Quoted passage
Deep Level Formation Analysis
When to Use This Skill
Apply this skill when:
- Modeling energy levels of deep centers caused by substitutional impurities
- Analyzing vacancy-related defect states in semiconductors
- Determining whether an impurity will create deep or shallow levels
- Predicting charge density distributions around defect sites
Prerequisites
- Understanding of vacancy states (A1 and T2 symmetry)
- Knowledge of impurity potential magnitude (V0)
- Familiarity with band structure concepts
Core Procedure
Step 1: Identify the Defect Configuration
Determine the impurity type and its substitutional site in the host semiconductor lattice.
Step 2: Assess Impurity Potential (V0)
Evaluate the depth of the impurity binding potential:
- Lower energy orbitals (compared to host): Small shift expected, impurity-like hyper-deep bonding level in/below valence band, vacancy-like antibonding level in gap
- Higher energy orbitals: Levels lie within conduction band, slightly above vacancy states
Step 3: Determine State Character
Based on V0 magnitude:
Deep Well (large |V0|):
- Produces deep level center
- Vacancy-like charge density distribution
- States localized near defect site
Weakening Potential (decreasing V0):
- Transition toward hydrogen-like spread out distribution
- States become more extended
Intersection with Conduction Band:
- Effective mass approximation applies
- Results in shallow (hydrogen-like) levels
Step 4: Analyze Level Positions
Apply the interaction mechanism:
- s and p orbitals interact with A1 and T2 vacancy states
- Bonding states merge with valence band
- Antibonding states may appear in the gap or merge with conduction band
Step 5: Evaluate Spectrum Compression
Consider that two-band influence compresses the spectrum:
- |∂E/∂V| decreases rapidly as |V0| increases
- Deeper potentials lead to less sensitivity to potential variations
Key Variables
| Variable | Type | Description | |----------|------|-------------| | V0 | Energy | Depth of the impurity binding potential | | ∂E/∂V | Rate | Rate of change of energy state with respect to potential |
Output Interpretation
The analysis predicts one of three outcomes:
- Deep Level: Vacancy-like, localized charge distribution
- Shallow Level: Hydrogen-like, spread out distribution (effective mass regime)

To-do list
(1) In the deep level guide, what happens when the impurity potential intersects the conduction band?
(2) Reproduce the deep level guide word for word from "- Familiarity with" to "Impurity Potential (V0)".

Dataset section
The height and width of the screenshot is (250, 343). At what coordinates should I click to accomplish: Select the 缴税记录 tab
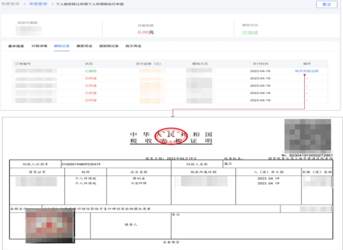[62, 46]
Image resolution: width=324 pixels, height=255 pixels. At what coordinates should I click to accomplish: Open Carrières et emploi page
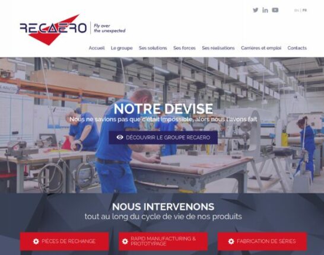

Solutions to each task
(1) The effective mass approximation applies, which results in shallow (hydrogen-like) levels.

(2)
- Familiarity with band structure concepts
Core Procedure
Step 1: Identify the Defect Configuration
Determine the impurity type and its substitutional site in the host semiconductor lattice.
Step 2: Assess Impurity Potential (V0)